Originally posted by Jess as “Sunday Dinners-Spicy Springdell Meat Loaf with Rutabaga Potato Whip”– April 12, 2015
My soul was not totally convinced that Springtime was here. The 60 degree temperatures weren’t doing it, nor the dozen robins hopping around on the snowbanks with a perplexed look. Nope, this was the clincher for me. My Fellow Springdellians, spring has sprung!
With the smell of freshly thawed land in the air, it’s a wonderful time to share the CSA bounty with good friends.
I am leery about leaving the word “Spicy” in the title of this post, as “Zingy” or “Tangy” may be less off-putting to the capsaicin-o-phobes. In reality, the only thing that may classify this loaf as spicy is the spoonful of Sriracha. I find the Sriracha in this recipe adds a flavorful punch without singeing your taste buds. Please feel free to try this recipe without the Sriracha, I still stand behind it. The verdict from one of my non-spicy loving friends was “this my be the best meat loaf I’ve ever had”. They also felt that it was not spicy at all. If you are feeling adventurous, give it a try! You can always start with a teaspoon of Sriracha and ease into it if you like, or, take the meat and veggie concoction in another uncharted direction.

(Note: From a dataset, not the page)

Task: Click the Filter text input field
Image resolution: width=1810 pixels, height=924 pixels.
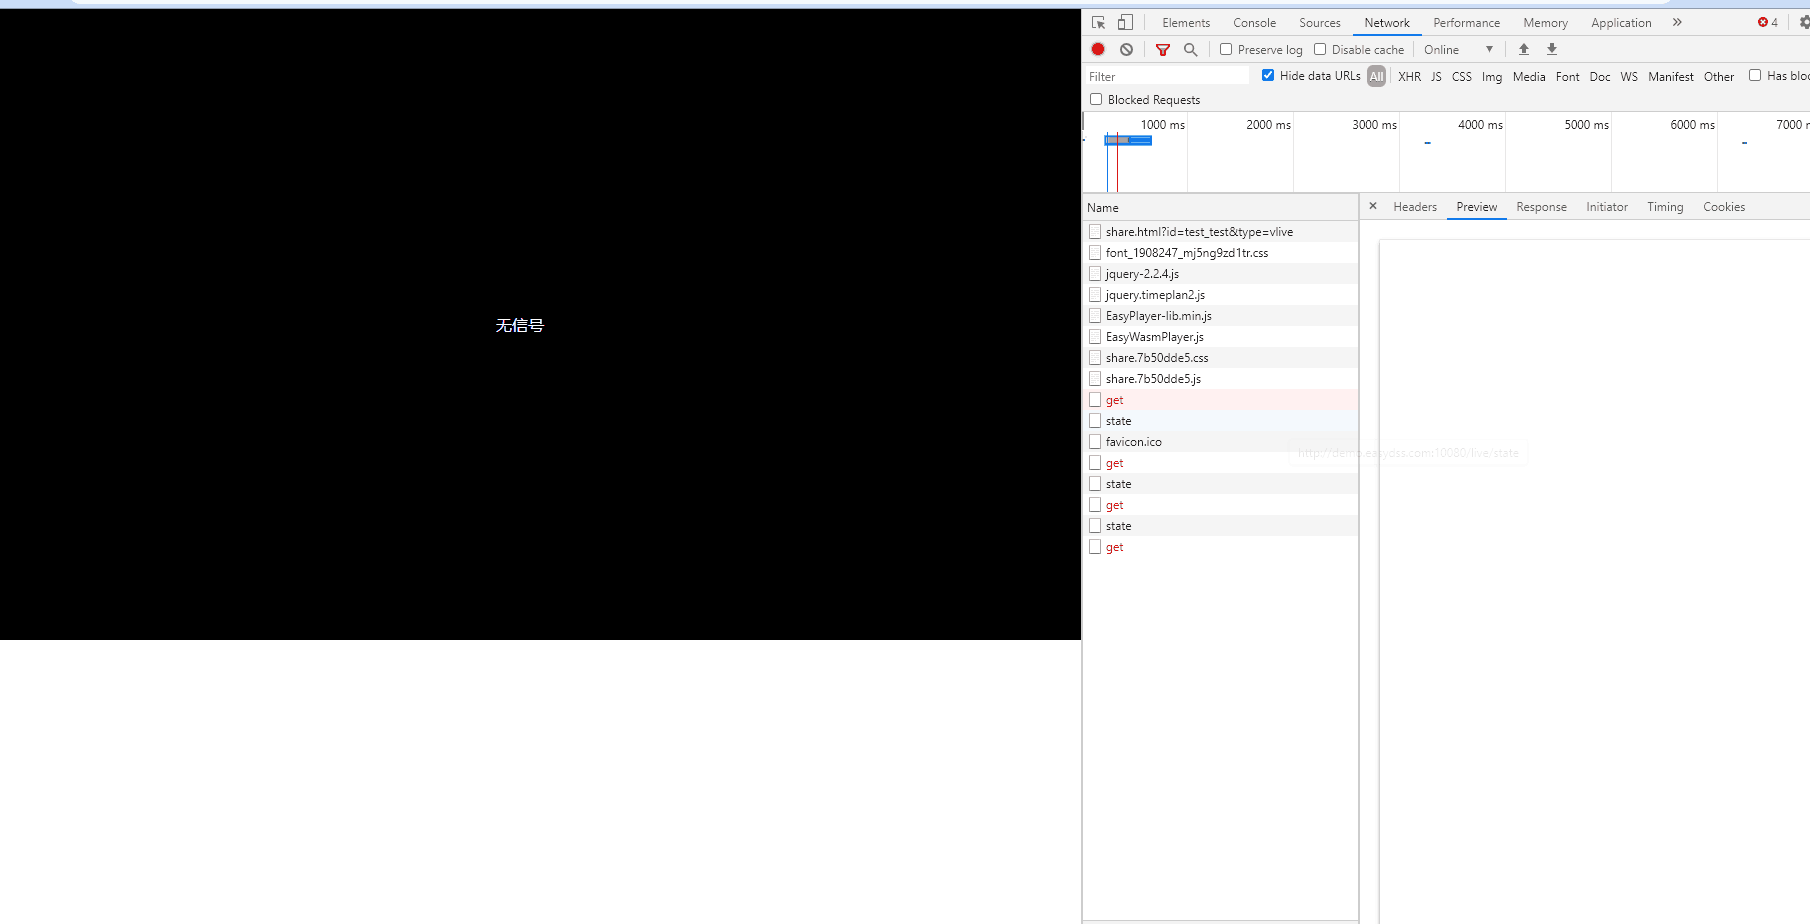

As long as you have a solid base for your meatloaf, you can go rogue with your ingredients. Make it yours, make it fun!
I start by sautéing some onions, garlic and mushrooms in butter. I find this extra step really brings out their flavor and texture in the loaf.
I then take 2 pounds of ground beef, or make a combo with other ground meats such as chicken, turkey or pork, equal to 2 pounds total. I add a tablespoon each of Worcestershire sauce, low sodium soy sauce or tamari, about 3/4 cup panko, 2 eggs, and 2 tablespoons fresh chopped parsley, mixing until well incorporated. I also made a small gluten free meat loaf on the side, using gluten free tamari instead of soy sauce, and leaving out the panko.

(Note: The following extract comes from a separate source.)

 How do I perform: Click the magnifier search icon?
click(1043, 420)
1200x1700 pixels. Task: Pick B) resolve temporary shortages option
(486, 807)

I form my loaf on a sprayed broiling pan as some of the fats drip off. This isn’t a necessary step, but I like the way it leaves the texture.

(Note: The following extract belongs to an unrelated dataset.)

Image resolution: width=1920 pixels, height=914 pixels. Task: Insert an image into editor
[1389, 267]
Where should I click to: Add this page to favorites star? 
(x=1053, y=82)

After the loaf is shaped, I mix a heavy spoonful of ketchup, a slightly lesser spoonful of mustard, and a slightly lesser spoonful of brown sugar. I use this mixture to coat the outside of the loaf before cooking. Since I have a couple of tomatoes left, I decided to slice one thinly on top for garnish.
Baked at 350 for about an hour or until the temperature is at least 140 in the center, this is a yummy and hearty meal.
I loosely followed a recipe for Rutabaga-Potato Whip that I found in an out-of-print Betty Crocker cookbook (and by “loosely”, I mean I used rutabagas and potatoes and whipped them together).
At a 1:1 ratio, I boiled up the potatoes (with peels) and rutabagas (peeled and sliced) until just mashable, then ran them through my food processor with a pat of butter, a pinch of salt, and cream to taste and texture. The original recipe called for using sugar in the water when boiling the rutabagas, I didn’t do this and didn’t miss the extra sugar. The original recipe also called for milk instead of cream, so if you’d like to trade in the extra calories for the milk version, that’s a-ok. It was a great side dish that had us singing the praises of the almighty rutabaga ’round the table.
For dessert, we ate lots of Easter candy, and it still feels like we are barely making a dent in it all. Thankfully we have these wholesome farm goodies to counteract the sugar rush.
I hope you enjoy this meal as much as we did! In the meantime, let us know how you’re enjoying your share box, we’d love to hear your ideas!